Let the Right One In se veut un film de vampire pour ceux qui n’aiment pas les films de ce genre. Tomas Alfredson ne place pas l’emphase sur des scènes d’action, des moments d’horreur, des plans dégoûtants, et des séquences de sexualité charnelle. Son intrigue au développement lent comme une tortue à trois pattes se concentre sur la relation d’amitié qui s’établit entre deux voisins de pallier de 12 ans, l’un blondinet et taciturne, l’autre vampire et orpheline.
L’oeuvre n’est pas, pour autant, dépourvue de moments forts comme cette violente attaque menée par une meute de chats, cette combustion spontanée d’un vampire au contact des rayons du soleil ou ce déversement de sang lorsque l’héroïne passe le seuil d’une porte sans y être invitée. Mes ces images impressionnantes demeurent moins marquantes que la relation entre les deux protagonistes. L’un aspire à devenir fort pour qu’on cesse de le tourmenter, l’autre recherche quelqu’un d’assez ouvert d’esprit pour l’accepter avec son petit défaut (tuer pour vivre) et mettre fin à sa solitude.

L’absence de support parental représente leur point commun. Le père (adoptif?) de la vampire s’avère être le tueur en série le plus maladroit de l’histoire du cinéma. Son incompétence l’éloignera de sa protégée. Quant au jeune garçon, ses parents divorcés ne le placent pas au sommet de leurs priorités. Son père préfère boire un coup avec ses amis tandis que sa mère passe plus de temps au travail qu’à la maison. Laissés à eux-mêmes, les deux gamins solitaires doivent trouver leurs propres repères moraux et se protéger l’un l’autre.

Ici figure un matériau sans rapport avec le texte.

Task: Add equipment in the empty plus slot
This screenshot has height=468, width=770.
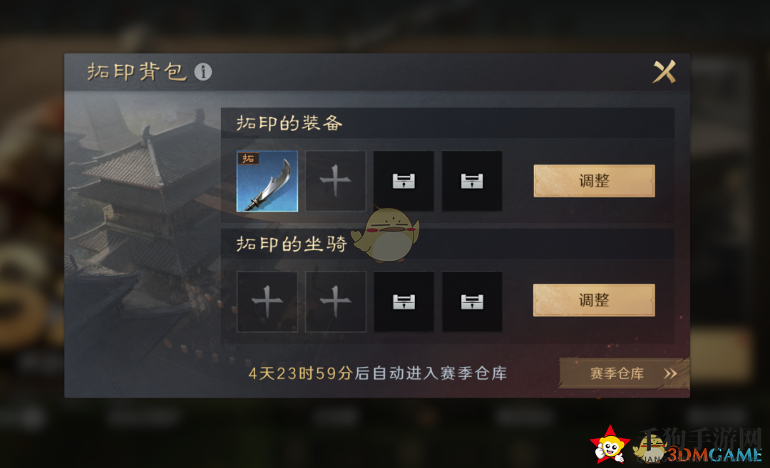Action: [335, 181]
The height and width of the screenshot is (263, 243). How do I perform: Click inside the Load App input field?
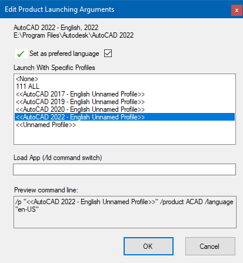124,169
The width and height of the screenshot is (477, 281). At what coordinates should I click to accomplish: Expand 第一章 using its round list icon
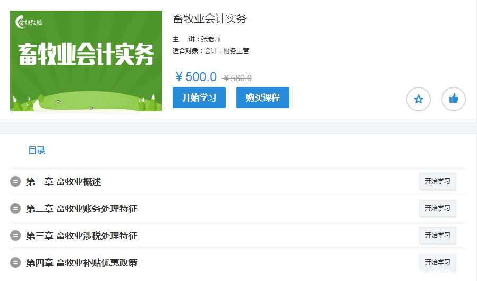[x=15, y=182]
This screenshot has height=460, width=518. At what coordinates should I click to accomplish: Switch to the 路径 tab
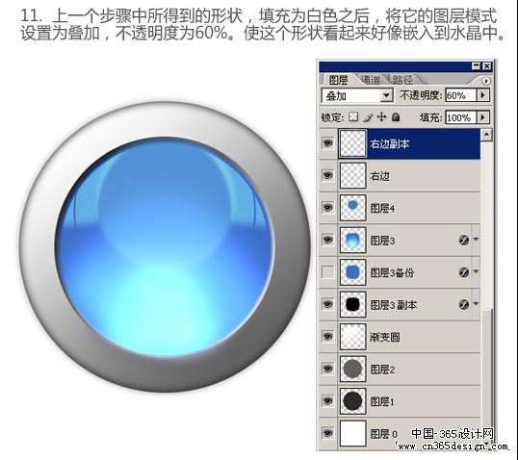(402, 80)
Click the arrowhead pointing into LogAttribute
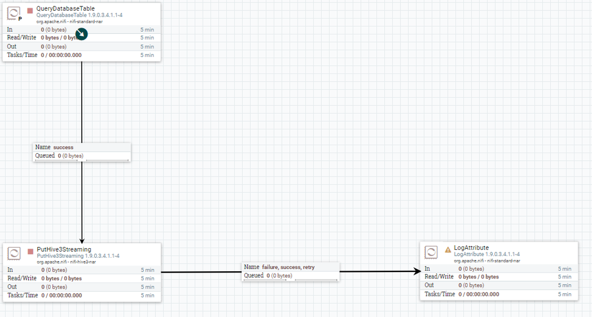Image resolution: width=592 pixels, height=317 pixels. coord(417,271)
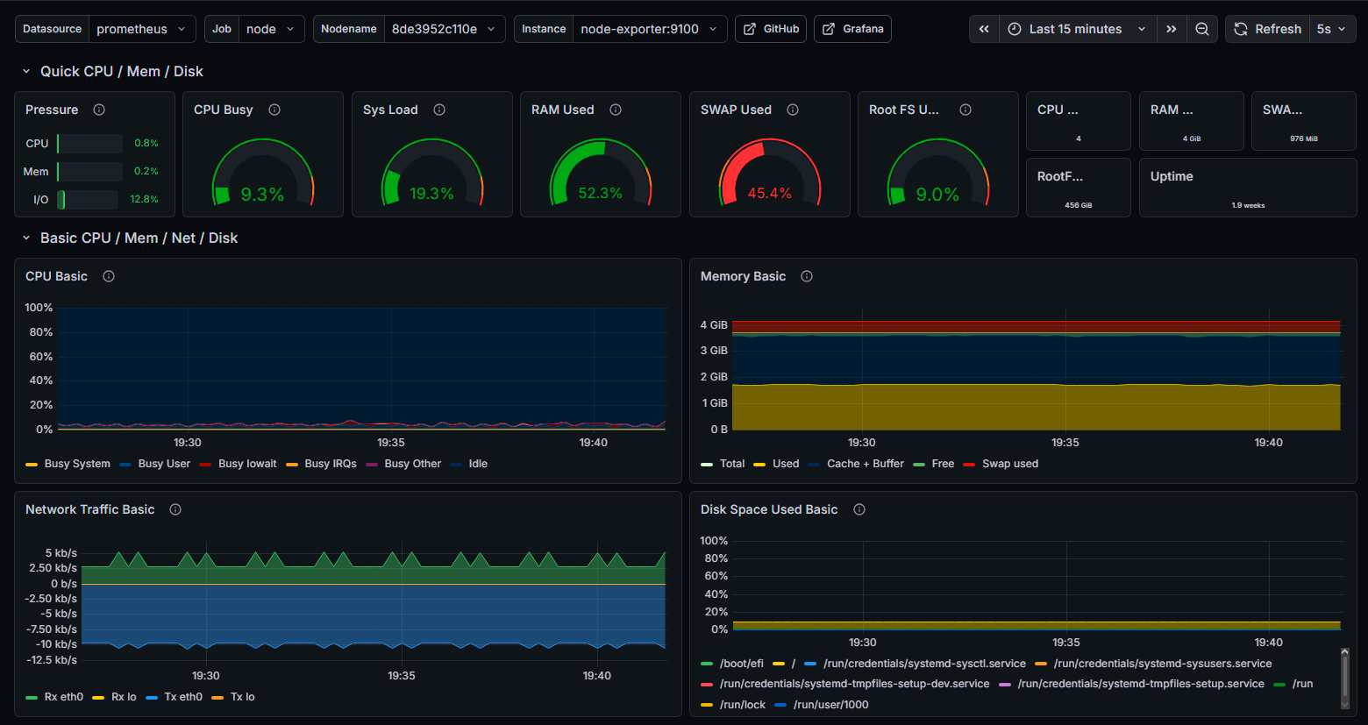This screenshot has height=725, width=1368.
Task: Click the Refresh button
Action: (1267, 28)
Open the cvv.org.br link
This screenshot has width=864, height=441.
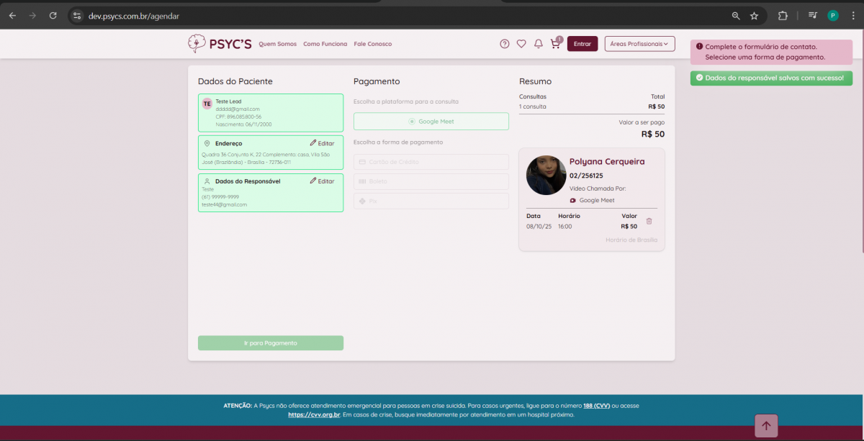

Par ce thème de la famille éclatée et de cet ami paranormal, l’oeuvre évoque une version médium saignante de E.T.. Comme pour le classique de Spielberg, le film compte sur une direction photo extraordinaire. Pour les films de genre, on qualifie souvent une direction photo de réussie lorsqu’elle semble tout bonnement professionnelle. Pour Let the Right One In, les images tournées par Hoyte Van Hoytema dépassent ce niveau d’expertise. L’usage adroit de la profondeur de champ et de cadrage resserrés pour centrer les plans au niveau de ses protagonistes rappellent la signature d’un artiste de chez-nous: André Turpin.
En raison de son esthétisme soigné et de son drame à la fois touchant et pertinent, Let the Right One In se taille une place de choix dans le panthéon des films de vampires. Visionnez le en version originale avant son incontournable adaptation américaine.